Kikuchi–Fujimoto disease associated with the central nervous system in children

Abstract

AbstractThe clinical data of patients with Kikuchi–Fujimoto disease (KFD) combined with the involvement of the central system is limited, particularly for children. This study aimed to investigate the clinical features and prognosis of KFD associated with the central nervous system in children. We collected the clinical data of patients diagnosed with KFD combined with the involvement of the central system, hospitalized at Children's Hospital of Chongqing Medical University (CHCMU). Furthermore, we summarized the clinical features and outcomes in children by reviewing the published literature.

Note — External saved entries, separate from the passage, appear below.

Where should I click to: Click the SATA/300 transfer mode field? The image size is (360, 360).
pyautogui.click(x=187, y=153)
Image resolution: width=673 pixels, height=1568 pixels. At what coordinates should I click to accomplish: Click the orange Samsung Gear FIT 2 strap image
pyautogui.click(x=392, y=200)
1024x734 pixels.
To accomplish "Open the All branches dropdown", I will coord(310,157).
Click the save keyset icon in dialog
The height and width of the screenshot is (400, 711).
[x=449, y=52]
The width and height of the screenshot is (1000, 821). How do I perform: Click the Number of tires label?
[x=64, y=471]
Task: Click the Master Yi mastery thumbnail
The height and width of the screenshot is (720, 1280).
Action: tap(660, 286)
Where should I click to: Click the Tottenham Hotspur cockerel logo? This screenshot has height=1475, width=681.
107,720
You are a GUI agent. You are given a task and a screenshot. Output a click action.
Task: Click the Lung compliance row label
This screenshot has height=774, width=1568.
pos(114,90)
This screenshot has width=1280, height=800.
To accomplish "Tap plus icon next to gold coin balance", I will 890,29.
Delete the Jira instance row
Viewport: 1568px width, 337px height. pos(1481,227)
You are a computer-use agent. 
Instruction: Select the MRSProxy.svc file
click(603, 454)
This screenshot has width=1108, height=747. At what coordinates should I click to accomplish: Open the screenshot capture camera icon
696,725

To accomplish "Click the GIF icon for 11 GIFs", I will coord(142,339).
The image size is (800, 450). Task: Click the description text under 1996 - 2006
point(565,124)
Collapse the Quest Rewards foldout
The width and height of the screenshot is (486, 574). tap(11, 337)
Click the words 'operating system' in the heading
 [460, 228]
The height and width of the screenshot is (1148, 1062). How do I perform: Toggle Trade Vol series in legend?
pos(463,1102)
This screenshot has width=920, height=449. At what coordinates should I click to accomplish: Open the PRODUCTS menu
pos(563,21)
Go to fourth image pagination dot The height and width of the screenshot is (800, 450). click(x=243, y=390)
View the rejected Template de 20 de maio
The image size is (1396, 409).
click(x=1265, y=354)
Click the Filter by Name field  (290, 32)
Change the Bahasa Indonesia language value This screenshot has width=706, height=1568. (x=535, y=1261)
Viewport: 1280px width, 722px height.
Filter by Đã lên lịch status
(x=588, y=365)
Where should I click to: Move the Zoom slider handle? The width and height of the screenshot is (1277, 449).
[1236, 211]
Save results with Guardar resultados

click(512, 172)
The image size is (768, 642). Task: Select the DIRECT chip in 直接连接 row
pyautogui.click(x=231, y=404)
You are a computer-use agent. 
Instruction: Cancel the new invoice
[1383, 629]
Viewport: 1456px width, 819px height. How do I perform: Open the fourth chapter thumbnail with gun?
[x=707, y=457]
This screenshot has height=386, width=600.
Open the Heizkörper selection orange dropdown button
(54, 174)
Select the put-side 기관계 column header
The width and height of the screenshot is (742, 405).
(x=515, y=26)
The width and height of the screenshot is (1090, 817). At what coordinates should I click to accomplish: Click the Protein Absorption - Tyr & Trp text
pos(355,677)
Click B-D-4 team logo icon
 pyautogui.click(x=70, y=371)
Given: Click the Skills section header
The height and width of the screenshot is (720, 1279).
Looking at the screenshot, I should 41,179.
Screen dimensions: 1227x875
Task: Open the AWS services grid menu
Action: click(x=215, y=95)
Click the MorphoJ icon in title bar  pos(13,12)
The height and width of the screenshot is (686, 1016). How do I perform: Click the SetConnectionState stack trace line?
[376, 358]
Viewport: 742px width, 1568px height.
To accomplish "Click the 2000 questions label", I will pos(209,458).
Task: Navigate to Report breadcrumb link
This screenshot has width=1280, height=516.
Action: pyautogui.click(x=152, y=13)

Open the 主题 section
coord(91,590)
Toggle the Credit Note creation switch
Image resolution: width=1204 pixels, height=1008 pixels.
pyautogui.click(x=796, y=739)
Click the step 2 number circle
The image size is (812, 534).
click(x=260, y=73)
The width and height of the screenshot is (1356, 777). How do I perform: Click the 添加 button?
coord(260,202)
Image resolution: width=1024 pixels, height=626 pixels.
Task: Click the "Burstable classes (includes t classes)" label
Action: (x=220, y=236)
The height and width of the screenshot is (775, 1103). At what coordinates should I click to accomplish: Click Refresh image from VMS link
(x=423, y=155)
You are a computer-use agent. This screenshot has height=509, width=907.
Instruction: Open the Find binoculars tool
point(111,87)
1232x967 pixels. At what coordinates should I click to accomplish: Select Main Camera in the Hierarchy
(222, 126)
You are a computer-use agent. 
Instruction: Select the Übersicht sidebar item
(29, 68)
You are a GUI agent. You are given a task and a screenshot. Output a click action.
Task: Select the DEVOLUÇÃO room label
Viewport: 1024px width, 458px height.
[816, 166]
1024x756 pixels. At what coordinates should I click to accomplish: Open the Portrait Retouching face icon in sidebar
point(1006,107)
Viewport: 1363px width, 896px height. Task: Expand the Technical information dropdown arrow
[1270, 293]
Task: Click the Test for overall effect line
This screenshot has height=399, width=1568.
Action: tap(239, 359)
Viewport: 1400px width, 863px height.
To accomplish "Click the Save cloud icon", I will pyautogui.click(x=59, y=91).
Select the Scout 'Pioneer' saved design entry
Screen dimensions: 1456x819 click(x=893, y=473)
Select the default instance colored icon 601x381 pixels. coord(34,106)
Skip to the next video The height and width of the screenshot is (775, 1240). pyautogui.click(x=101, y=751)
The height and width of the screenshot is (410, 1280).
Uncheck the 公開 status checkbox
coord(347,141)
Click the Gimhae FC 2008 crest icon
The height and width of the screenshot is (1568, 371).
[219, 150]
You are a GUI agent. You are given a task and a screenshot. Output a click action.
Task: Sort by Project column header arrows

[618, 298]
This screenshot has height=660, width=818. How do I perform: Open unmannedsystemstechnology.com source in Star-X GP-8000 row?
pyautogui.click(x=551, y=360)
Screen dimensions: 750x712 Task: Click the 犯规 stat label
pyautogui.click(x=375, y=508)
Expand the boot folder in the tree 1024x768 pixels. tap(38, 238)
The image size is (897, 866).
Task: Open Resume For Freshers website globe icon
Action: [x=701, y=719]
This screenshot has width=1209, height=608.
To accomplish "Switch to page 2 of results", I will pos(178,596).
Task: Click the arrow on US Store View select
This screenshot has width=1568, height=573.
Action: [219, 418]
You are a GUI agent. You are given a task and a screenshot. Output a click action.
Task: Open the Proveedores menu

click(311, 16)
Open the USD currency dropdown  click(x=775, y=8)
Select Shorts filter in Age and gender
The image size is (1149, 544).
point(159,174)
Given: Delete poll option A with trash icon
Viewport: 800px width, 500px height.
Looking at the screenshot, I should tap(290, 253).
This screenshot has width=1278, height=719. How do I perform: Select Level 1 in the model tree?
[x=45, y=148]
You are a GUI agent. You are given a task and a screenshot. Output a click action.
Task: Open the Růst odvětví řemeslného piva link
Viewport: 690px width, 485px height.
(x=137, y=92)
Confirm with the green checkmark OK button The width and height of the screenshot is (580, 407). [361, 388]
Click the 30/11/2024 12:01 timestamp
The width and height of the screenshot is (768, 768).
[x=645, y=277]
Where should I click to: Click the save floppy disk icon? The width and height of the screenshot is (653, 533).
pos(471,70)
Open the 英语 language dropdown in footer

Together with the two patients from CHMCU enrolled in this study, we identified 19 children diagnosed with KFD combined with the involvement of the central nervous system, including eight males and 11 females. The onset age ranges from 6 to 18 years (the median age was 14 and the interquartile range was 9–16). Sixteen patients were diagnosed with aseptic meningitis. Headache (78.9%, 15/19) was the most common symptom. Cerebrospinal fluid pressure was increased in 3 patients (60.0%, 3/5), cell count was elevated in 14 patients (73.7%, 14/19), glucose was decreased in 4 patients (21.0%, 4/19), and protein was elevated in 12 patients (63.1%, 12/19). A total of 9 patients had cranial imaging changes. Electroencephalogram (EEG) was performed on seven patients and 4 patients presented abnormal EEG (57.1%, 4/7). A total of 12 patients received steroid therapy; two were combined with antiepileptic treatment. In children, KFD complicated with the involvement of the central nervous system was rare and aseptic meningitis was the primary manifestation. Most patients had a good prognosis and a few had residual sequelae of neurological damage.